Reflecting Beethoven

Avi Music - AVI 8553016
Wykonawcy
Herbert Schuch, piano
Ludwig van Beethoven:
Piano Sonata No. 8 in C Minor, Op. 13, "Pathetique"
Piano Sonata No. 16 in G Major, Op. 31/1
Piano Sonata No. 17 in D Minor, Op. 31/2, "The Tempest"

Mike Garson:
Pathetique Varations

Henri Pousseur:
Coups de Des en Echos

Leander Ruprecht:
Sonata in D Minor (2nd Version)
Mr Schuch, you are celebrating Beethoven’s anniversary year in 2020 and, at the same time, going beyond his legacy. What does this composer mean to you?

Beethoven has been pressed into many categories. At times he was seen as the great Titan, at others as an idealist; later approaches occasionally attempted to “de-emotionalize” his music. He simply had an incredible ability to be many things, but his music was never dispassionate. Beethoven could even sound overemotional, and then display dry wit! I see him at a crossroads in music history where he was occasionally still allowed to write plain, simple music, and I find that thoroughly moving.

You introduce each of the three Beethoven sonatas with a piano piece from the late 20th or early 21st century. What is the idea behind this approach?

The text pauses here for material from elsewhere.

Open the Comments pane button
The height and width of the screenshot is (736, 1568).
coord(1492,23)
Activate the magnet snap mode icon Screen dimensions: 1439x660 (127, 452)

I’m always searching for connections across the centuries. Composers relate to one another, consciously or unconsciously. For instance, unconsciously:

Henri Pousseur wasn’t thinking at all about Beethoven’s G Major Sonata. When I was thirteen years old, I performed the Pousseur piece at the European Youth Music Competition: it was a compulsory piece, and I won a special prize. It was the first truly “modern” piece in my repertoire, and required things I wasn’t prepared for at all. At the beginning, for example, six different dynamic shadings are overlapping simultaneously in both hands. I found those challenges exciting: after having gone through such an experience, I had “tasted blood” as far as contemporary music was concerned. In the middle of the piece, there is an improvisation on predetermined musical material: I wrote my version down, and have recorded it that way now.

At the onset, the piece features a displacement of one semiquaver between the two hands, which is maintained until the phases come together again. This always reminded me of the first movement of Beethoven’s G Major Sonata. Beethoven was surely one of the first to discover how such small shifts can generate a kind of jagged, forward-moving energy, and he presents it in a dry, unemotional manner.